Return: A Palestinian Memoir by Ghada Karmi
"The journey filled me with bitterness and grief. I remember looking down on a nighttime Tel Aviv from the windows of a place taking me back to London and thinking hopelessly, ‘flotsam and jetsam, that’s what we’ve become, scattered and divided. There’s no room for us or our memories here. And it won’t be reversed."

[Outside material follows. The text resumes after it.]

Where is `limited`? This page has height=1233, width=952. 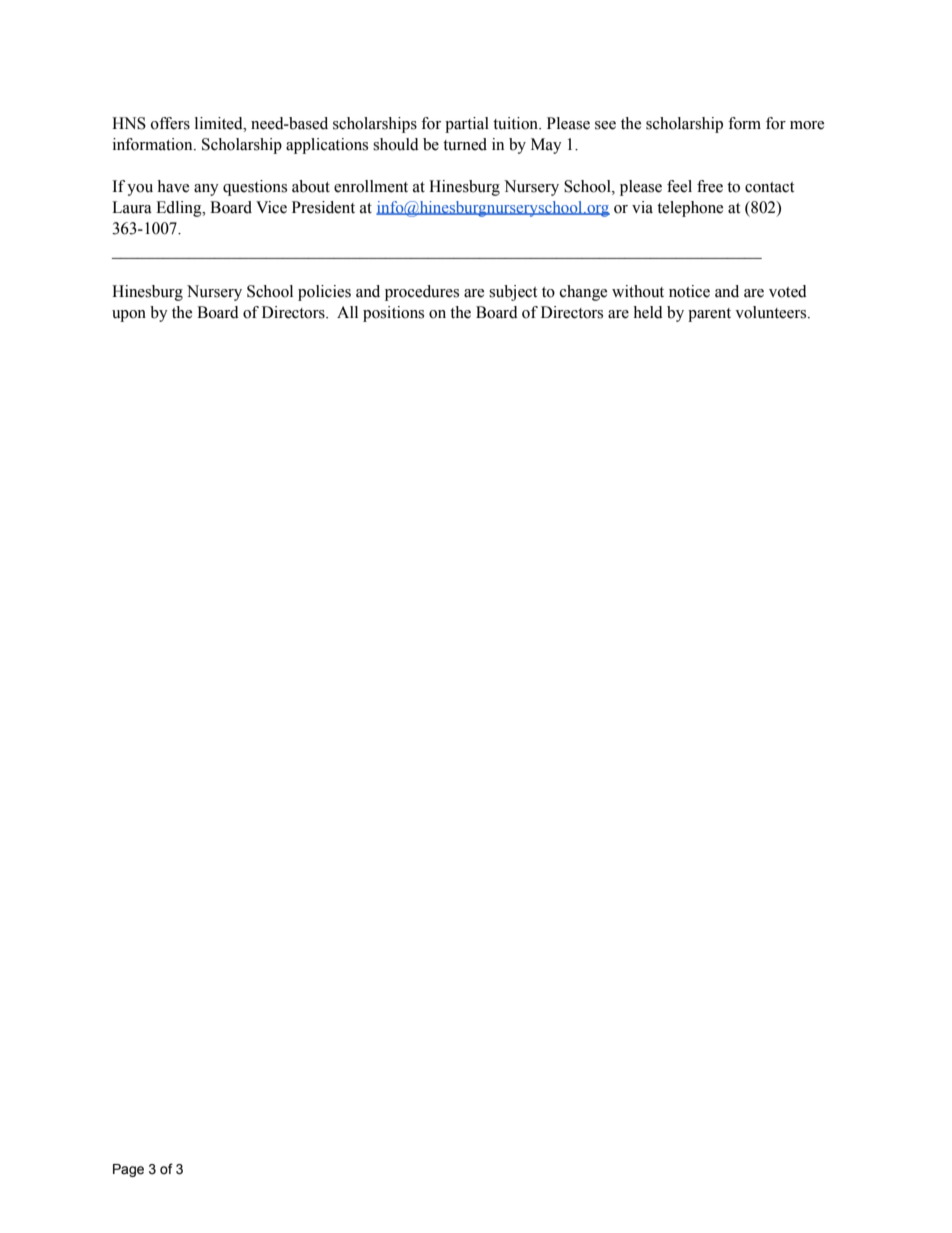
limited is located at coordinates (220, 123).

Having grown up in Britain following her family's exile from Palestine, doctor, author and academic Ghada Karmi leaves her adoptive home in a quest to return to her homeland. She starts work with the Palestinian Authority and gets a firsthand understanding of its bizarre bureaucracy under Israel’s occupation.

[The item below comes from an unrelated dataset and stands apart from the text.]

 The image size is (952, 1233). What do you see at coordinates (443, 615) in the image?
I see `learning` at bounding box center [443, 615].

In her quest, she takes the reader on a fascinating journey into the heart of one of the world’s most intractable conflict zones and one of the major issues of our time. Visiting places she has not seen since childhood, her unique insights reveal a militarised and barely recognisable homeland, and her home in Jerusalem, like much of the West Bank, occupied by strangers. Her encounters with politicians, fellow Palestinians, and Israeli soldiers cause her to question what role exiles like her have in the future of their country and whether return is truly possible.
First Fleet Surgeon by David Hill
In a single leather-bound volume of 238 unlined pages of parchment, Surgeon Arthur Bowes Smyth describes his two-and-a-half year journey with the First Fleet from Portsmouth in England to the new colony in Australia and back. He is a frank, articulate and observant writer, and his diary, a treasure of the National Library of Australia, covers life at sea, stopovers in the slave port of Rio de Janeiro and the tropical paradise of Tahiti, and three months of early settlement in Australia.
As surgeon to more than 100 convict women on the Lady Penrhyn, Bowes Smyth gives an insight into the plight of these women, sentenced to transportation, and their children. Their voyage was marked by seasickness, miscarriage, infant deaths, a diet of salted meat and dry hardtack biscuits, and cruel punishment from thumb screws to gagging and flogging with a cat-o’-nine-tails. When they finally set foot on Australian soil, their travails did not end, being set upon by drunken sailors and crew in a ‘scene of debauchery and riot’.